In einer Entscheidung vom 6.12.2007 hat das BSG entschieden, dass ein Hausgrundstück für die Frage der Berechnung von Arbeitslosengeld II kein verwertbares Vermögen darstellt, wenn es auf Dauer mit dem Nießbrauchsrecht eines Dritten belastet ist. Nach dieser Entscheidung können Langzeitarbeitslose ohne Rücksicht auf den ihnen formal zustehenden Vermögenswert ALG II beantragen. In dem vom BSG entschiedenen Fall lehnte die Sozialverwaltung die Auszahlung von ALG II als Zuschuss an den Kläger unter Hinweis auf das in seinem Eigentum stehende Wohnhaus ab.
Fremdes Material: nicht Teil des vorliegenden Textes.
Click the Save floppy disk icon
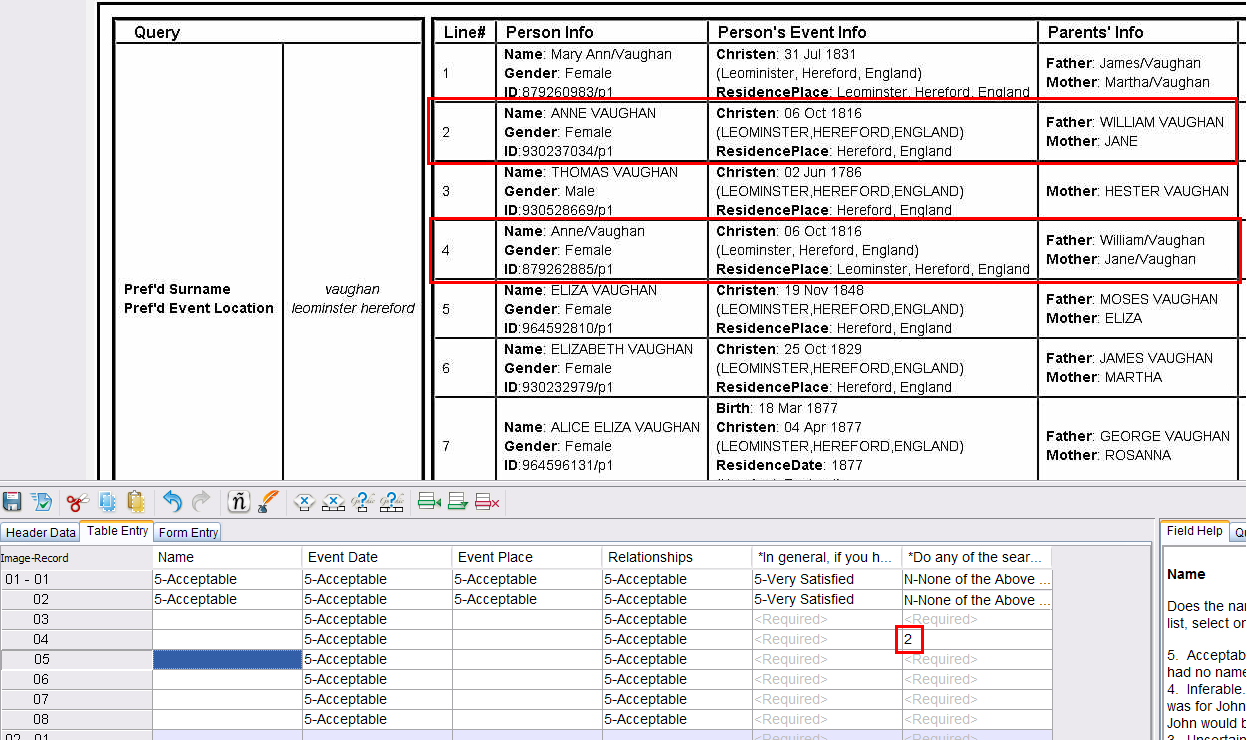This screenshot has height=740, width=1247. 12,501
Dieses sei zwar mit einem lebenslangen Nießbrauchsrecht zugunsten der Mutter belastet, aber grundsätzlich verwertbar. Nach § 9 Abs. 4 SGB II (heute § 23 Abs. 5 SGB II) könne der Kläger daher die Sozialleistungen nur als Darlehen beanspruchen, müsse sie also später wieder zurückzahlen. Dieser Auffassung ist das BSG mit der Begründung nicht gefolgt, dass das Grundeigentum, da es in absehbarer Zeit nicht verwertet werden könne und dessen Verwertbarkeit nicht vom Willen des Vermögensinhabers abhänge.